Some properties of r-maximal sets and Q _1,N -reducibility

Abstract

We show that the c.e. \({Q_{1,N}}\)-degrees are not an upper semilattice. We prove that if M is an r-maximal set, A is an arbitrary set and \({M \equiv{}_ {Q_{1,N}}A}\), then \({M\leq{}_{m} A}\). Also, if M ₁ and M ₂ are r-maximal sets, A and B are major subsets of M ₁ and M ₂, respectively, and \({M_{1}{\setminus} A\equiv{}_{Q_{1,N}}M_{2}{\setminus} B}\), then \({M_{1}{\setminus}A\equiv{}_{m}M_{2}{\setminus} B}\).

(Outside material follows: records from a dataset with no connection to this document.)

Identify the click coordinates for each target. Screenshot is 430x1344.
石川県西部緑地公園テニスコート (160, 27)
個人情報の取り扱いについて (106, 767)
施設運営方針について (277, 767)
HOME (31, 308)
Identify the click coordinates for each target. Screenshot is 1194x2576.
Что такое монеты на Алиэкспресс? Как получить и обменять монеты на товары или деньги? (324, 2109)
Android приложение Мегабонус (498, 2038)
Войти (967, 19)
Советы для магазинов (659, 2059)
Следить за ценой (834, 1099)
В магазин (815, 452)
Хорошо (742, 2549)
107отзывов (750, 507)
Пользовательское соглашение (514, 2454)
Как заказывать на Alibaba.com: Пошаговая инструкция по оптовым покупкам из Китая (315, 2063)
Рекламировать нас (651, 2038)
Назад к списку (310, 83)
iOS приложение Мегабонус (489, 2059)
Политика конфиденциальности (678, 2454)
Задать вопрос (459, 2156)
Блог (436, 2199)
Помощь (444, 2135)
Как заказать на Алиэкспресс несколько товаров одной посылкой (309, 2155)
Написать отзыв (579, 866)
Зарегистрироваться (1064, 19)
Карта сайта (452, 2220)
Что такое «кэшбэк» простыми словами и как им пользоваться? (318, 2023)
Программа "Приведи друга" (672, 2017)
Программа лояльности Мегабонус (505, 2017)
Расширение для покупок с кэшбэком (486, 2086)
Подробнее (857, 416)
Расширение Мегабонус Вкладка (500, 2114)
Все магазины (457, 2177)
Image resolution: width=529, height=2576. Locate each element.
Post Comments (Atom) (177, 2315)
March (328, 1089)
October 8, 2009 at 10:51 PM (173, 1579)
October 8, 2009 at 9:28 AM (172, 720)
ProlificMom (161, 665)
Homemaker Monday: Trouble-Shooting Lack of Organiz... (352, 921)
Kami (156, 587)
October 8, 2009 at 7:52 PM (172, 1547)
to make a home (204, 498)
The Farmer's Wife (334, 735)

If M ₁ and M ₂ are r-maximal sets and \({M_{1}^{0},\,M_{1}^{1}}\) and \({M_{2}^{0},\,M_{2}^{1}}\) are nontrivial splittings of M ₁ and M ₂, respectively, then \({M_{1}^{0} \equiv{}_{Q_{1,N}}M_{2}^{0}}\) if and only if \({M_{1}^{0} \equiv{}_{1}M_{2}^{0}}\). From this result follows that if A and B are Friedberg splitting of an r-maximal set, then the \({Q_{1,N}}\)-degree of \({A\,(Q_{1,N}}\)-degree of B) contains only one c.e. 1-degree.